If every interaction I ever had with the public could be like that, I'd dress every day!

Of course, you'd be inclined to think that a guy working at a cosmetic company would probably be more inclined to be accepting in the first place... but I've also heard many stories about MAC in particular being very welcoming to the CD community. This convinced me that it was true and I almost can't wait to run out of something else so I can go visit again (of course, with a side-trip to the Macy's women's department on the way through the store...)

AllieSF
10-12-2011, 08:42 PM
I don't avoid anyone. Maybe after they meet me they will try to avoid me, because I always seem to have more questions than they do answers. I am always aware of my surroundings and have never had a problem and always had a great time.

rebecca.cross2
10-12-2011, 08:51 PM
For the most part, yes, I do avoid guys. I try to stay private when I go out dressed.

CarlaWestin
10-12-2011, 09:03 PM
I would prefer to only encounter women when out dressed. They just have that soft, compassionate and understanding elegance. I just adore women. Men can be pretty ignorant.

Vickie_CDTV
10-12-2011, 09:03 PM
I try to avoid men generally, but it is mostly young men (teenage-mid 20s) that concern me.

Sheila11
10-12-2011, 10:53 PM
I try to avoid men. They scare me.
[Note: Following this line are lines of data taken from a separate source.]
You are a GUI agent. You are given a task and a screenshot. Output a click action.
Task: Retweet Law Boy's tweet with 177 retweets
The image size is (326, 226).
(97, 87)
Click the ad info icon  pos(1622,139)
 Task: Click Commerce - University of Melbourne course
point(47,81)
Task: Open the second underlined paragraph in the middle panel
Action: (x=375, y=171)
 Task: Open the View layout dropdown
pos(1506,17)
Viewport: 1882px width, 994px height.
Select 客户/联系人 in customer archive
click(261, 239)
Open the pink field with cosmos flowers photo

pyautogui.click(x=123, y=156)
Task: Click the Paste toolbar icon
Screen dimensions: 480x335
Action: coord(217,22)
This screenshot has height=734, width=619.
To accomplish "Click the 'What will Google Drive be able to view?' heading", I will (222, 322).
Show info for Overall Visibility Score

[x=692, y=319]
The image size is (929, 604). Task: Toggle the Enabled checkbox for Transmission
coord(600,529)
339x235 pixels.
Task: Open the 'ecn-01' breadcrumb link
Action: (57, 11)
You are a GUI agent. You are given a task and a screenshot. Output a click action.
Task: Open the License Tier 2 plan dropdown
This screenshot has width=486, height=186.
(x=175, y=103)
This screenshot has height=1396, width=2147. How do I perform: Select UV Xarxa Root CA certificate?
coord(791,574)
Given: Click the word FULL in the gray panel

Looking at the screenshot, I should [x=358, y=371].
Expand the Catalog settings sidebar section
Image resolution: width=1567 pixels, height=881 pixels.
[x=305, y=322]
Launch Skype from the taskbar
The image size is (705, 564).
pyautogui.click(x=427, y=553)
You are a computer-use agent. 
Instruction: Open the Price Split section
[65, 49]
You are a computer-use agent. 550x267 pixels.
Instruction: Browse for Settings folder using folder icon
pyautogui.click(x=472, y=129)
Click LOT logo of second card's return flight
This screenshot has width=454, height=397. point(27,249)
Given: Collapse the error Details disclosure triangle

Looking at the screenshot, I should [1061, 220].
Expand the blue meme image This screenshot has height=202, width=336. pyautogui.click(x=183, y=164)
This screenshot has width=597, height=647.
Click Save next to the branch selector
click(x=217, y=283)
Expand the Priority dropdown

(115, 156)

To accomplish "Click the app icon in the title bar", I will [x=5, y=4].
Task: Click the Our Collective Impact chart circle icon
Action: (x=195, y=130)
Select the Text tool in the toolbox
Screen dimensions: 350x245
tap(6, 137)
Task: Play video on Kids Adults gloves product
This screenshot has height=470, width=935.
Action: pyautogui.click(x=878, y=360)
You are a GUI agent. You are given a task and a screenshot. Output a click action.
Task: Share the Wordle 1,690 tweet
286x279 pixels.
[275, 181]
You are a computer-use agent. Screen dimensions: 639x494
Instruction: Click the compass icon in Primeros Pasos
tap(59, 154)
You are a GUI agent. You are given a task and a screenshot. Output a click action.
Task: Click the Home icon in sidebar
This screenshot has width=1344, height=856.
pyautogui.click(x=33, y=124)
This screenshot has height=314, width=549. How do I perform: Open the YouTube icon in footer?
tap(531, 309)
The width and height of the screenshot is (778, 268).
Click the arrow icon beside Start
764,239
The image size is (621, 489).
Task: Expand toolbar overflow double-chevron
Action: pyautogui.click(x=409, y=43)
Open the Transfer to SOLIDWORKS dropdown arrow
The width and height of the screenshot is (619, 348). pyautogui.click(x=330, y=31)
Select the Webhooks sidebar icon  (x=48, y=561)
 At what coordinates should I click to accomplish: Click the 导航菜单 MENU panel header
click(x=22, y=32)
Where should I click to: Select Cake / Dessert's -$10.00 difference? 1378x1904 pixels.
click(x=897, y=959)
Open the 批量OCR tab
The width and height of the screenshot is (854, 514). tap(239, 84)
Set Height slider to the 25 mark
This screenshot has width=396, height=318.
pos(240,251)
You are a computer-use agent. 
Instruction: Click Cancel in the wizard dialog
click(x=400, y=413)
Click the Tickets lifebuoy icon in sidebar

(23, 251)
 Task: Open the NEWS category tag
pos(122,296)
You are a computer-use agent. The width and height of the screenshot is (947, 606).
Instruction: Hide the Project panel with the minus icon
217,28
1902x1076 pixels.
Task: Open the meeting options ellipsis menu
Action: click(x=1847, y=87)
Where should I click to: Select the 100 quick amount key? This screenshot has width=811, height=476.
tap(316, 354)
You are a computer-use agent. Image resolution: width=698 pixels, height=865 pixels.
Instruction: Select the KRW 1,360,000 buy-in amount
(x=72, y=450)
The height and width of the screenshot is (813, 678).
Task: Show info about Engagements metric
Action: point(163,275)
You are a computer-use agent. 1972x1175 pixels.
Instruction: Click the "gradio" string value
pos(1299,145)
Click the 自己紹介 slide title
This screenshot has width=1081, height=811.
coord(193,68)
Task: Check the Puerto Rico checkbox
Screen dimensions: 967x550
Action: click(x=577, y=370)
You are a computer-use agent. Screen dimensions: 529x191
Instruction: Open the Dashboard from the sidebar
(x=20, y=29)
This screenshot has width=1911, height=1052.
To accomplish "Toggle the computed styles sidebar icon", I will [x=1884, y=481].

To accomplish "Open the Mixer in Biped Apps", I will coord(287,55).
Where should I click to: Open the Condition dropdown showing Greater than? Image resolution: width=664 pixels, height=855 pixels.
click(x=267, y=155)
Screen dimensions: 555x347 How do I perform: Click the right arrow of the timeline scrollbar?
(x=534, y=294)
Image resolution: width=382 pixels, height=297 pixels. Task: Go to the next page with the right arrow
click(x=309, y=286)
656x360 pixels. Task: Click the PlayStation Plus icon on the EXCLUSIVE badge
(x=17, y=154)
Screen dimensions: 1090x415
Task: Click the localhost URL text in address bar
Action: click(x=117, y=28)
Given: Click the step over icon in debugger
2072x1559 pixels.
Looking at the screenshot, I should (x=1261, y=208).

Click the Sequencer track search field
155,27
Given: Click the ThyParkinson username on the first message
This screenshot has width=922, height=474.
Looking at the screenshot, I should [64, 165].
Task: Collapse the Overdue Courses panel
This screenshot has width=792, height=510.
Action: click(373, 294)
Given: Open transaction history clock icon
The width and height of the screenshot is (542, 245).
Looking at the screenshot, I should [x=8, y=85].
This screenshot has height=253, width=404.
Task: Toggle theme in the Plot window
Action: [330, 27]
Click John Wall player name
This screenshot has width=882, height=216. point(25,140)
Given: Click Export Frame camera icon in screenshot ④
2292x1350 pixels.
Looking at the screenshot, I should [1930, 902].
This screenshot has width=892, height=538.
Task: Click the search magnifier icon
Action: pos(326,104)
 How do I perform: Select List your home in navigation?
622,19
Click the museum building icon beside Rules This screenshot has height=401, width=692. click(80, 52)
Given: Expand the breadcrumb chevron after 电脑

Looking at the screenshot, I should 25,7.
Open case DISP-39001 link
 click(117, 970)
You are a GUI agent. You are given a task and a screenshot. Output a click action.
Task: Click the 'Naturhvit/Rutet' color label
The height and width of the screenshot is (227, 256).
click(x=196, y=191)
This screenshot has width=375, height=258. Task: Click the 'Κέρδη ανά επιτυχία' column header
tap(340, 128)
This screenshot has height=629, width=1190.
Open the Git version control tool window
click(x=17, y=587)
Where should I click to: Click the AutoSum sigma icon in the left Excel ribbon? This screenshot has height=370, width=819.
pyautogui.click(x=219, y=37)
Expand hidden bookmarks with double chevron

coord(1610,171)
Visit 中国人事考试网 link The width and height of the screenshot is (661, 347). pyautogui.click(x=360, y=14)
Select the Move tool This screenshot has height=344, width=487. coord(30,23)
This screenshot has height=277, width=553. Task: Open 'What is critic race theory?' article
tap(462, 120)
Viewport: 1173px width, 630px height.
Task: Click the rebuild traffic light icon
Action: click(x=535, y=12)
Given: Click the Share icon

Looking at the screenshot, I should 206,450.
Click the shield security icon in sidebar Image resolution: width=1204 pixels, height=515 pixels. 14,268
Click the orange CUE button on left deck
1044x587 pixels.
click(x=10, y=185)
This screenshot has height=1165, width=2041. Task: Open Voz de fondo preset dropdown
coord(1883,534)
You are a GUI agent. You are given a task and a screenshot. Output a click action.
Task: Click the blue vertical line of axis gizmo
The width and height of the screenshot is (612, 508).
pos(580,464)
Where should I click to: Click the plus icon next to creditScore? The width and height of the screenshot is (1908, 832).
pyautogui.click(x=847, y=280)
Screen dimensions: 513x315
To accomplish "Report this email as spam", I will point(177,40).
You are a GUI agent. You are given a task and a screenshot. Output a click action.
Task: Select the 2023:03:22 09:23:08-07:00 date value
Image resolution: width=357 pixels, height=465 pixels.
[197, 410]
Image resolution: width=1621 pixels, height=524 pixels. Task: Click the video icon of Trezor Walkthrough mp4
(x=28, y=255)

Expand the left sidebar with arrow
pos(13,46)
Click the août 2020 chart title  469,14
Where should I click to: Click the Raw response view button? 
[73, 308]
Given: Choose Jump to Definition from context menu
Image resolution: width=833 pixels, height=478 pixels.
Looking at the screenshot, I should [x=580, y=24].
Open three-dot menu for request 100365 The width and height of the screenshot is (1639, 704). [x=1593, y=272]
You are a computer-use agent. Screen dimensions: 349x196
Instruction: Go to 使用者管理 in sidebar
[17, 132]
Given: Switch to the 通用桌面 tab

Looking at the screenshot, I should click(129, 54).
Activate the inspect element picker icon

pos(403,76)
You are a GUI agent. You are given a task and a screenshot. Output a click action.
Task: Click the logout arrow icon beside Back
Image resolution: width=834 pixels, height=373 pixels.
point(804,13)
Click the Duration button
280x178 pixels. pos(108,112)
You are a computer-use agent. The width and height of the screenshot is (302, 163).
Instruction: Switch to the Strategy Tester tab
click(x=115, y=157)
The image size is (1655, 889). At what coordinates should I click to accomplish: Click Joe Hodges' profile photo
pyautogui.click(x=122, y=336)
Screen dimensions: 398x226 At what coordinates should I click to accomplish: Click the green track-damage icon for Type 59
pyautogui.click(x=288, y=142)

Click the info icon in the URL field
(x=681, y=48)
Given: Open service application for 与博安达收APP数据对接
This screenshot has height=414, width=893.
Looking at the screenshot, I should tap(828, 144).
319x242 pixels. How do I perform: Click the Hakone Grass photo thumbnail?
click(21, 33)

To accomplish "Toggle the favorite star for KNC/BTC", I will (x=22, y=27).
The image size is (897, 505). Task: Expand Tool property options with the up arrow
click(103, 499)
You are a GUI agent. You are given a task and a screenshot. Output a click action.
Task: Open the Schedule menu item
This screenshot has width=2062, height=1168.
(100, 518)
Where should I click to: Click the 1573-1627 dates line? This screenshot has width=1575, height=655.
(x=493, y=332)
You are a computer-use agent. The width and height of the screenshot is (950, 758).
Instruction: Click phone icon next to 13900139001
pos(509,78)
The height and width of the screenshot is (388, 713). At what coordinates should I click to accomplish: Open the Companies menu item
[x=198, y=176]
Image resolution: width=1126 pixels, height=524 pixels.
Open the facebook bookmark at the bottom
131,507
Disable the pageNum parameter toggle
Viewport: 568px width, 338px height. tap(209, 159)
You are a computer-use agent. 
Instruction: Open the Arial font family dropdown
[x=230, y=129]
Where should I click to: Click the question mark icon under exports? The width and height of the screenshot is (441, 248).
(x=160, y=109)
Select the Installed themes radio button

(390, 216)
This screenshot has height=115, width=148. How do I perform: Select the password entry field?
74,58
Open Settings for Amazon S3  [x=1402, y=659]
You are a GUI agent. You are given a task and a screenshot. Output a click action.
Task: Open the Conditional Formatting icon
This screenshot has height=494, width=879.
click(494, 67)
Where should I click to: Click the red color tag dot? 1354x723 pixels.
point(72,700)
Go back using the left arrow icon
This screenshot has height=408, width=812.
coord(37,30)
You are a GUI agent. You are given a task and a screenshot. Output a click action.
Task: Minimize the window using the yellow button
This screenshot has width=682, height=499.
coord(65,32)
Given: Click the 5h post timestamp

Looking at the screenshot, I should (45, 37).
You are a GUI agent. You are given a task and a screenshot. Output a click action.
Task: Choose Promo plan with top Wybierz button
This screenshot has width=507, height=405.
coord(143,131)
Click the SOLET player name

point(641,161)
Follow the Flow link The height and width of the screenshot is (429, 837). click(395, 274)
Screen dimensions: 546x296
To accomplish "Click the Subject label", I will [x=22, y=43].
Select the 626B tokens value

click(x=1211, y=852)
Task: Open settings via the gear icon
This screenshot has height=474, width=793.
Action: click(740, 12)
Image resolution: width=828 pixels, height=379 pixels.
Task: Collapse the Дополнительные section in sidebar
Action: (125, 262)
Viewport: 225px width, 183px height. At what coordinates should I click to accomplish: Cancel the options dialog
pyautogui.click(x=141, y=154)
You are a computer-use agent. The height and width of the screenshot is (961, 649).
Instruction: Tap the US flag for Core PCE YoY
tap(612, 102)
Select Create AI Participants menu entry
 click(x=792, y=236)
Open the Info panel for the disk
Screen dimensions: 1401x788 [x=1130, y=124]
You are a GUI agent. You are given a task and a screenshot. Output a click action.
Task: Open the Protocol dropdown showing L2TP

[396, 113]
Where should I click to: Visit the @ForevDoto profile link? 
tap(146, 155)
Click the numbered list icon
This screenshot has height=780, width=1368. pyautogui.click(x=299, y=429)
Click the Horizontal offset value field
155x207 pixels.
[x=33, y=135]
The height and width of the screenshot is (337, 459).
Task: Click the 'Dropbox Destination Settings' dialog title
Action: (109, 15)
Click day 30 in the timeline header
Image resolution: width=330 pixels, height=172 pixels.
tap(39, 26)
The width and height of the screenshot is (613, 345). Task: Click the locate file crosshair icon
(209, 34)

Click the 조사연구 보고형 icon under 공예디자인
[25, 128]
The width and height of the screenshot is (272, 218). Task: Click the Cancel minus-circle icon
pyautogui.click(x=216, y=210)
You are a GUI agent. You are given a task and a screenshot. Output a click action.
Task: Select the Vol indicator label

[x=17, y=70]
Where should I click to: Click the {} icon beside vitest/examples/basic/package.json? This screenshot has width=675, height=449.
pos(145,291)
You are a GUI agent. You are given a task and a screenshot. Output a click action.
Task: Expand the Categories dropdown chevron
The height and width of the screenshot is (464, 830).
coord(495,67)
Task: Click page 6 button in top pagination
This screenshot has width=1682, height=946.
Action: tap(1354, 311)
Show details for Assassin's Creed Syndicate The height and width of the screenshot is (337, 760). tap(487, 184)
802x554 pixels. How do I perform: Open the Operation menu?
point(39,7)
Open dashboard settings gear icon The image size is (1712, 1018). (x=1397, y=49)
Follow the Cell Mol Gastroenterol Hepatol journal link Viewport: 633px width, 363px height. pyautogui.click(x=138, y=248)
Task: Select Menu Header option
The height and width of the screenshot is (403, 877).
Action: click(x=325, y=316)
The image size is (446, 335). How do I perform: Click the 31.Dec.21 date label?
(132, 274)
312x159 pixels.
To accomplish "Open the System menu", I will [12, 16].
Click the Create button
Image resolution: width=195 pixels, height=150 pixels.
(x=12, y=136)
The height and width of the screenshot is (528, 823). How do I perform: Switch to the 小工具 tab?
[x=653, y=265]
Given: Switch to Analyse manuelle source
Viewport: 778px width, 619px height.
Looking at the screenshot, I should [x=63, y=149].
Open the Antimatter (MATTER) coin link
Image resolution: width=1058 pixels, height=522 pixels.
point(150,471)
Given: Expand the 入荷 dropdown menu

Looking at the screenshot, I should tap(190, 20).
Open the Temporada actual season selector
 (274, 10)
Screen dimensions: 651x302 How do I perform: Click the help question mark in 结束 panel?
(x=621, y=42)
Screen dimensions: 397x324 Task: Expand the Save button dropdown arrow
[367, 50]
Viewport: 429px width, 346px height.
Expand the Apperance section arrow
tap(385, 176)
But I have had at least two wonderful experiences.

Young man at Payless shoes. I was looking at some cool high heeled boots and he told me he had bought one of the first pair that had showed up in the store.
Now he was going to build a holloween outfit around it.

Met a sweet guy at a Maurices. Mitch loves to help pick out clothes for me, tell me how good I look, and even let me stay after hours while he and another associate finished up. Stopped by there the other day and they were having a big sale and were totally mobbed. Mitch broke loose long enough to say HI and give me a big hug.
He took this pic of me and wanted to make suremy name showed on the door.

Men still scare me.

Niya W
10-12-2011, 11:01 PM
I don't avoid anyone. Maybe after they meet me they will try to avoid me, because I always seem to have more questions than they do answers. I am always aware of my surroundings and have never had a problem and always had a great time.
Fills out an affidavit attesting to the fact that Allie does not avoid any one and will talk to any one. Even to the homeless guy in the dumpster. I use to avoid men not any more . Like Allie said be aware of your environment .

Tasha McIntyre
10-13-2011, 06:29 AM
I try to avoid men generally, but it is mostly young men (teenage-mid 20s) that concern me.

I suppose that's me too, to a certain extent. Males on their own aren't a problem, it's only when in a pack they can try and impress their mates with a bit of neaderthal behaviour. I must add that I have never had a problem whilst out and about.

Tash :)

Kate T
10-13-2011, 06:33 AM
Hell, I avoid guys when I'm out in male mode, let alone en femme!

SheriM
10-13-2011, 08:41 AM
I try to avoid men when out in female mode. Would much rather deal with women.